◆ TASK DIRECTIONS
Your answer should be every line of the records that contains the word "each", copied as it stands.
Segment Start: SOURCE RECORDS
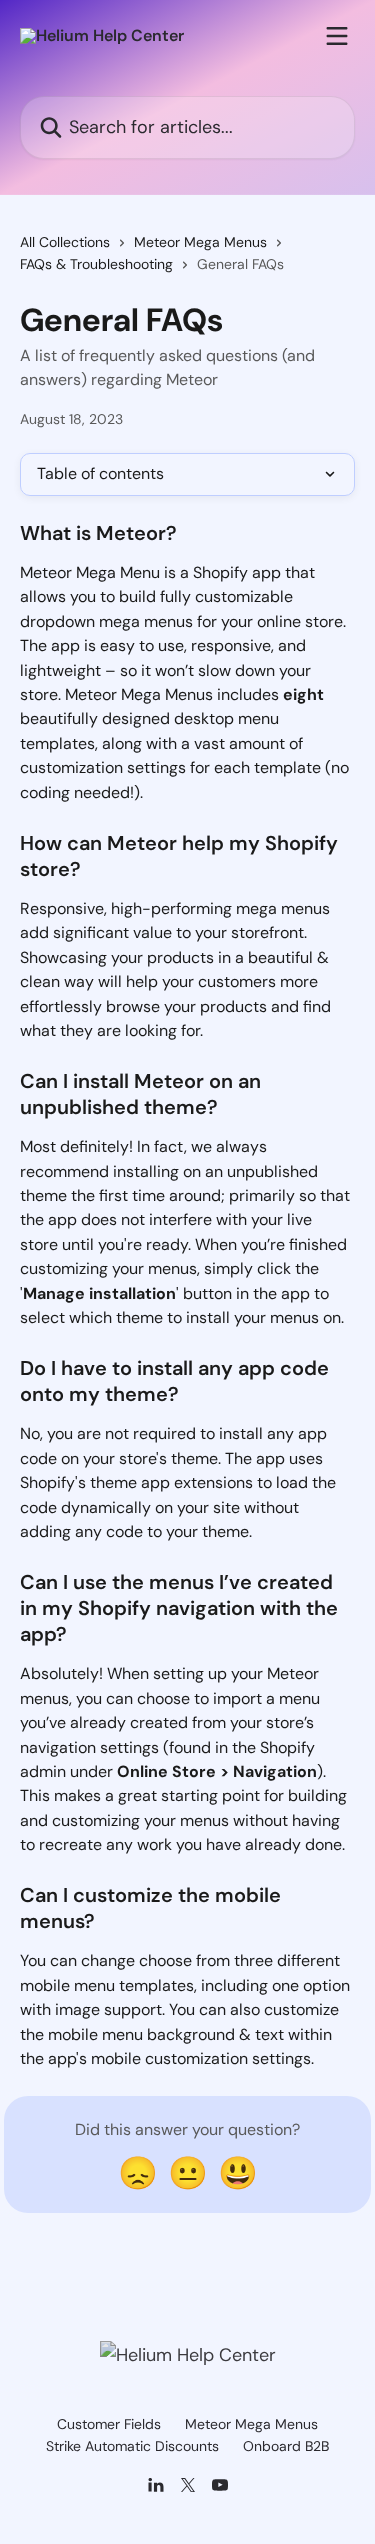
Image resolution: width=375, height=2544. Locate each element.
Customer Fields (109, 2424)
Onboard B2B (286, 2446)
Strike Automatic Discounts (132, 2446)
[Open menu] (337, 36)
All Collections (65, 242)
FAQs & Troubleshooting (96, 264)
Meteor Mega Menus (200, 242)
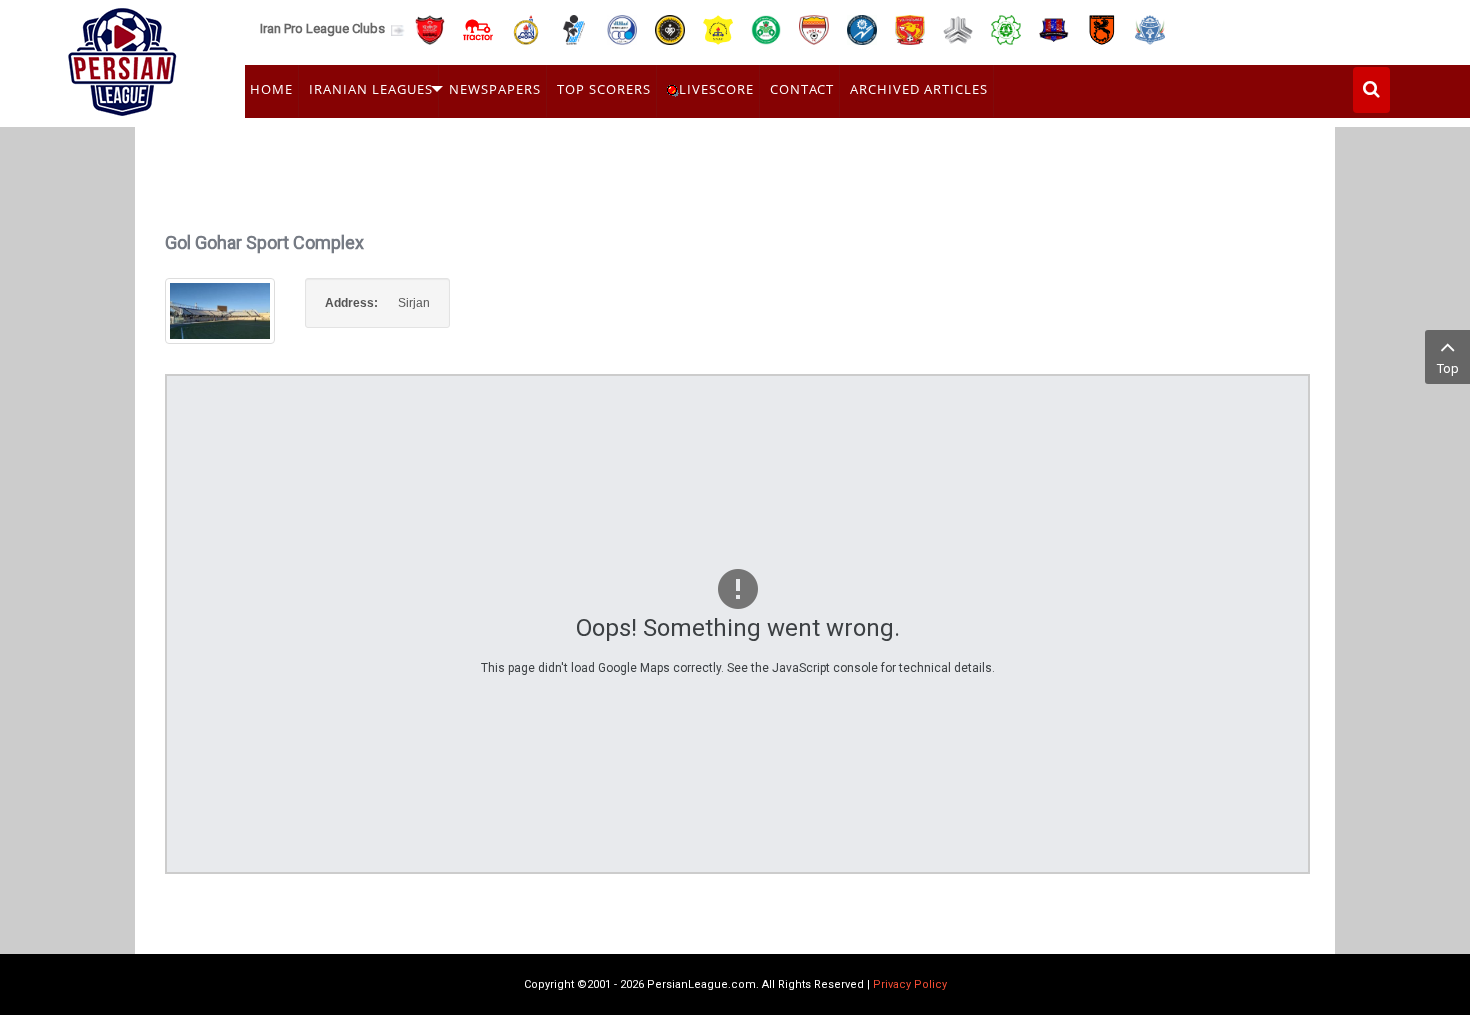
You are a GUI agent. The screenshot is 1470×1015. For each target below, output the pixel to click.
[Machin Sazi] (1006, 28)
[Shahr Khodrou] (910, 28)
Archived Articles (919, 89)
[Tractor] (478, 28)
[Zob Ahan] (766, 28)
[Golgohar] (862, 28)
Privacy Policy (910, 984)
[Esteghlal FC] (622, 28)
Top (1448, 368)
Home (271, 89)
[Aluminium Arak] (1150, 28)
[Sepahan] (670, 28)
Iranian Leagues (371, 89)
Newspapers (495, 89)
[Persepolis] (430, 28)
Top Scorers (604, 89)
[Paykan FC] (574, 28)
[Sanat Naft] (718, 28)
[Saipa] (958, 29)
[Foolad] (814, 28)
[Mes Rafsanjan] (1102, 28)
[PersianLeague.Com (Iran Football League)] (122, 57)
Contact (802, 89)
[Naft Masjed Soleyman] (526, 28)
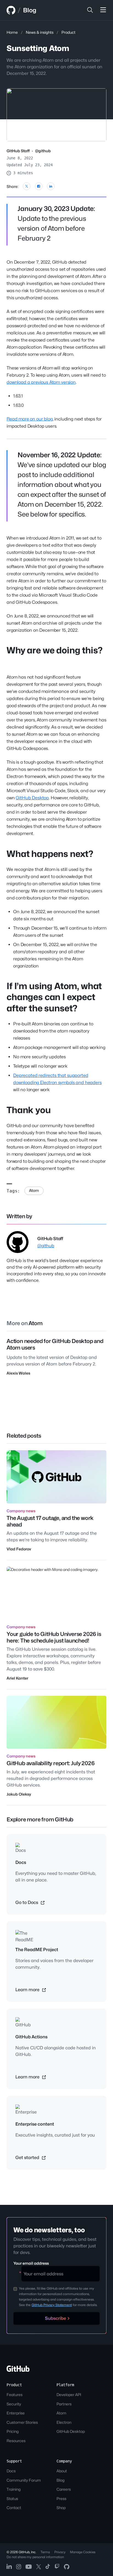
Segment End: SOURCE RECORDS
◆ FINISHED TASK
Image resolution: width=375, height=2544. Locate each element.
You are a GUI agent. The screenshot is 1470×1015. For each target below, output the pixel to click.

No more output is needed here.